Dataset of student scores has been taken from kaggle.
For analysis importing the libraries is an essential step. import numpy as np import pandas as pd import matplotlib.pyplot as plt import seaborn as sns
We can also import the libraries when we need them but importing the all libraries at once is a good practice.
Dataset has been loaded and to get an overview of the data we call for the first five data with coloumns heading. The dataset contains total of 15 coloumns named with one unnamed coloum, which we will drop to make our data more compact. Data coloumns:
- Gender: Gender of the student (male/female)
- EthnicGroup: Ethnic group of the student (group A to E)
- ParentEduc: Parent(s) education background (from some_highschool to master's degree)
- LunchType: School lunch type (standard or free/reduced)
- TestPrep: Test preparation course followed (completed or none)
- ParentMaritalStatus: Parent(s) marital status (married/single/widowed/divorced)
- PracticeSport: How often the student parctice sport (never/sometimes/regularly))
- IsFirstChild: If the child is first child in the family or not (yes/no)
- NrSiblings: Number of siblings the student has (0 to 7)
- TransportMeans: Means of transport to school (schoolbus/private)
- WklyStudyHours: Weekly self-study hours(less that 5hrs; between 5 and 10hrs; more than 10hrs)
- MathScore: math test score(0-100)
- ReadingScore: reading test score(0-100)
- WritingScore: writing test score(0-100)
- unnamed: 0
- What factors affect test scores most?
- Are there interacting features which affect test scores?

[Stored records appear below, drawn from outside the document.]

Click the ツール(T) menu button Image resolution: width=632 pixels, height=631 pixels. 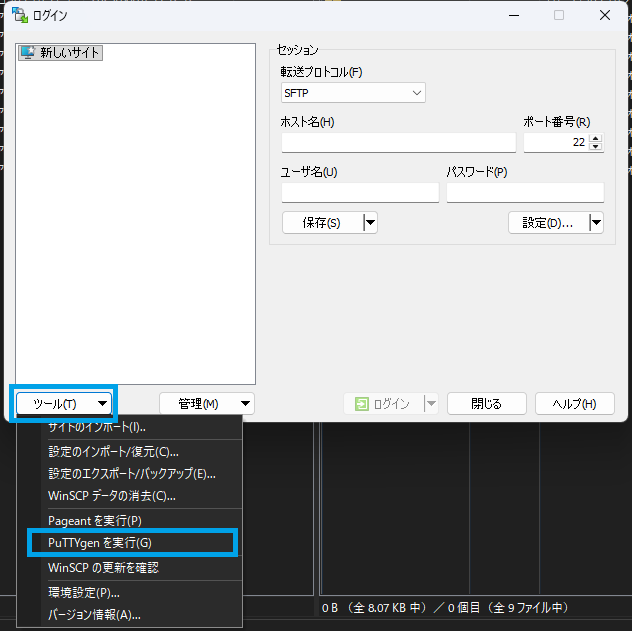(64, 404)
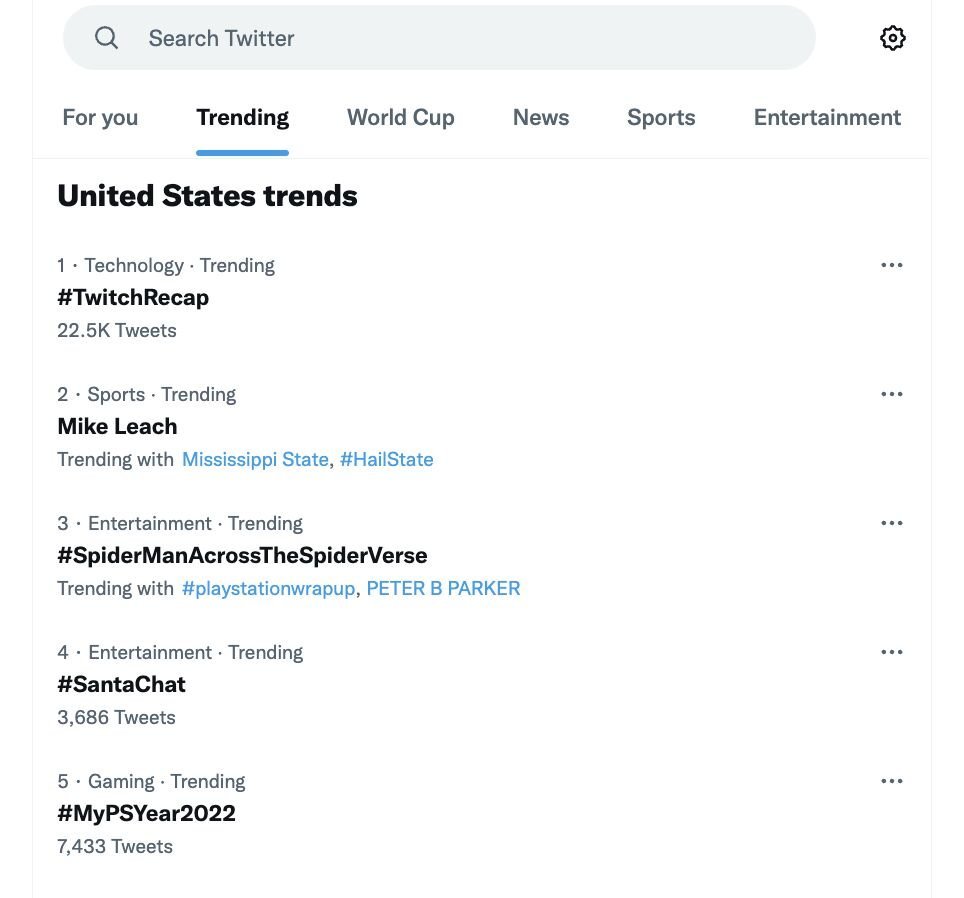Open more options for #SpiderManAcrossTheSpiderVerse trend
The width and height of the screenshot is (964, 898).
click(891, 523)
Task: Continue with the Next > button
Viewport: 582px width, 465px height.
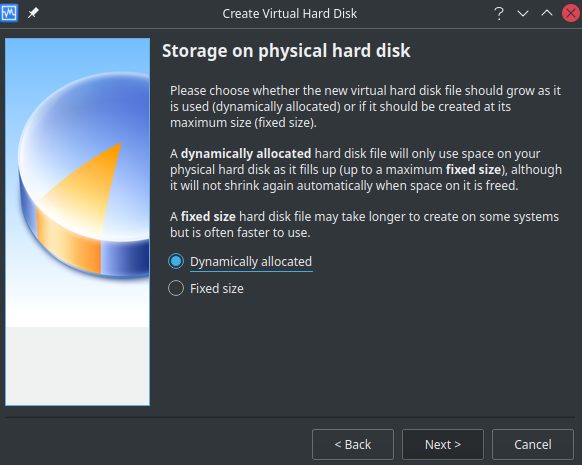Action: (x=443, y=444)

The analysis begins with data cleaning to handle missing values and remove unnecessary columns. The "Unnamed: 0" column is dropped.

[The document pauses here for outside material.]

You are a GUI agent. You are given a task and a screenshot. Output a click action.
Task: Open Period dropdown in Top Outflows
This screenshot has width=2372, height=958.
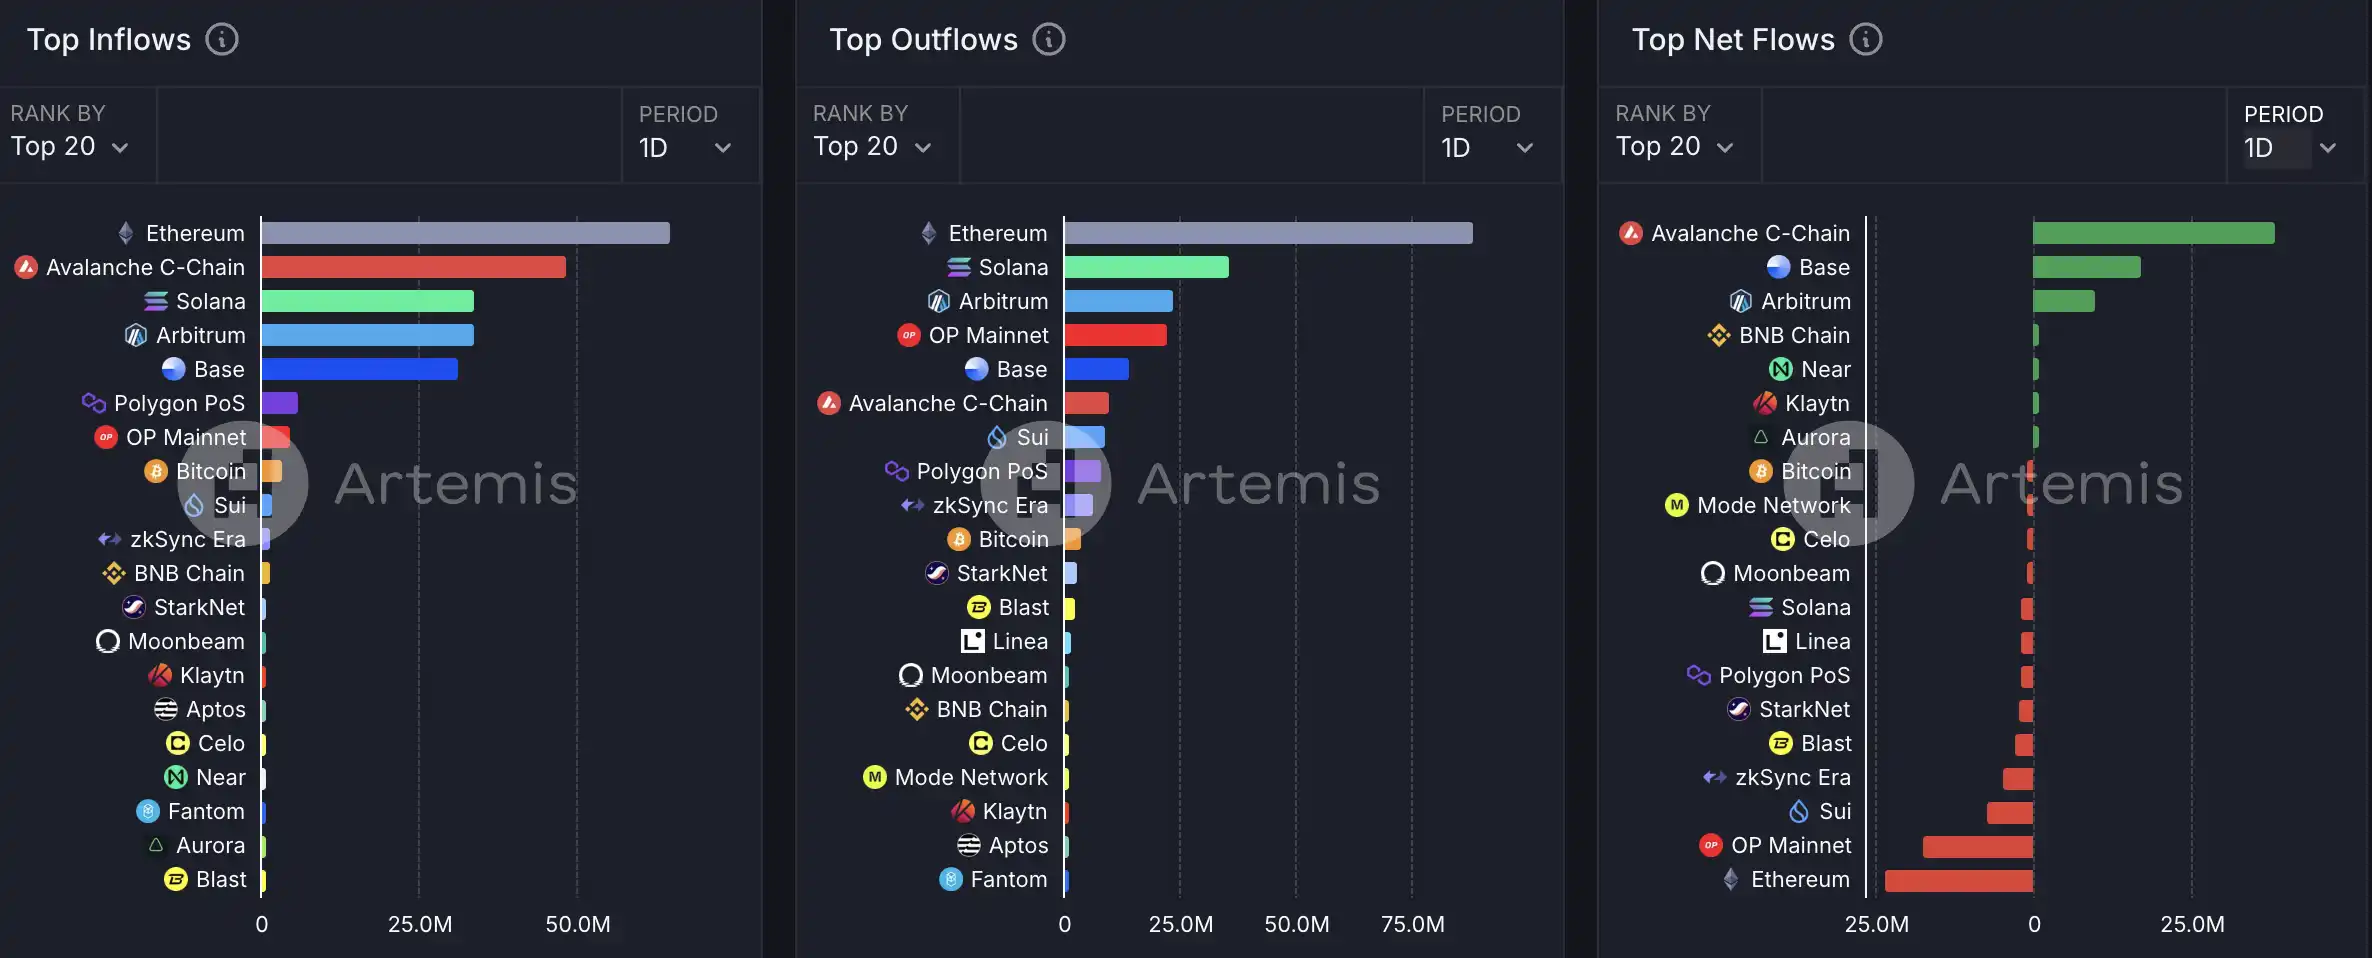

- Visualizes the distribution of students by gender.
- Analyzes the relationship between Parent's Education and students score.

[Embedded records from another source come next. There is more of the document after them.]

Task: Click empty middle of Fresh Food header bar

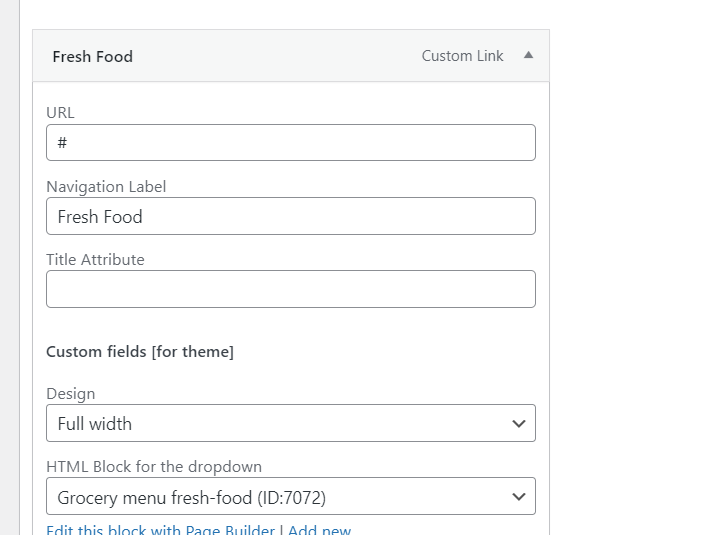Action: pos(280,56)
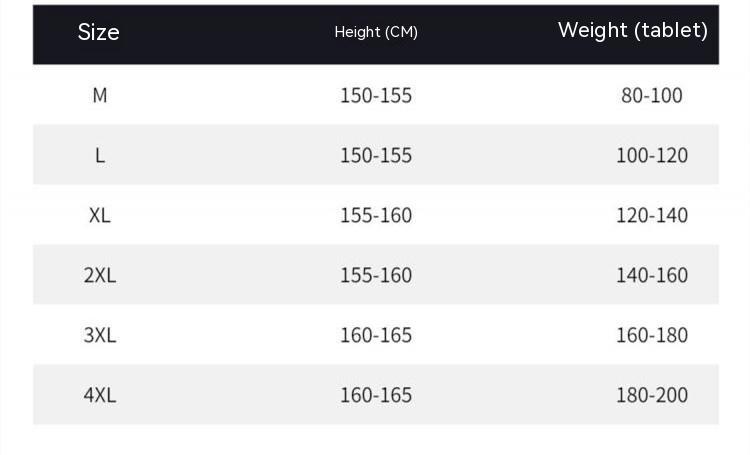Click the height value in the L row
The image size is (750, 455).
[376, 155]
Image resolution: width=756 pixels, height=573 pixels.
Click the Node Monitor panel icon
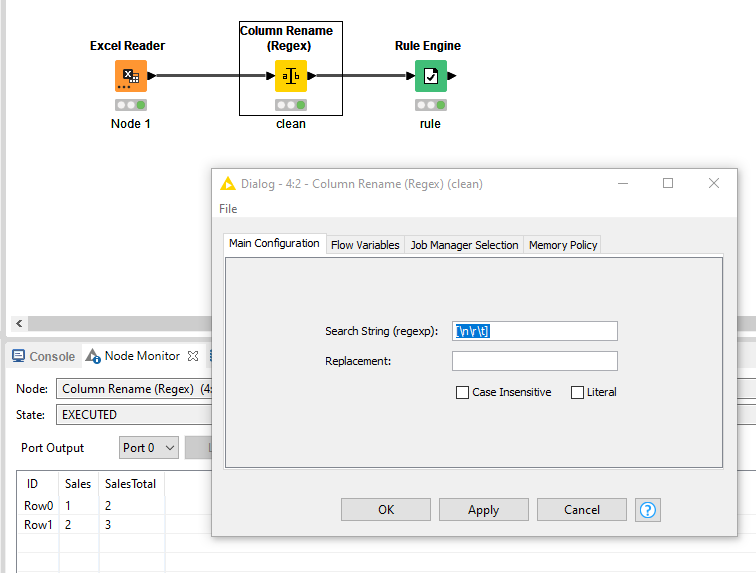(94, 356)
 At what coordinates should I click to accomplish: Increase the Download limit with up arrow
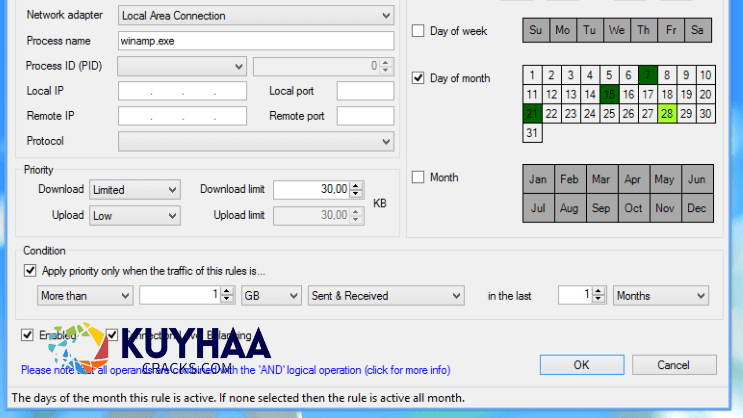[358, 185]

- Examines the correlation between parents' marital status and students scores.
- Detecting the outliers in the Math, Reading and writing scores.
- Visualiszing the distribution of different ethnic group using Pie Chart and Bar Graph.
- With the help of the graph we can obseve that the female students are more than male students
- With the help of the heatmap we can state that the higher the education of the parents have higer impact on the marks of the students.
- There is little to no effect of a parent's marital status on their childeren scores.
- Box plot of all the three subjects indicates that there are outliers in all the subjects and the score in the math subject are the lowest as compared to the reading and writing scores of students.
- A higher percentage of people belong to the Group C (i.e. 31.98%)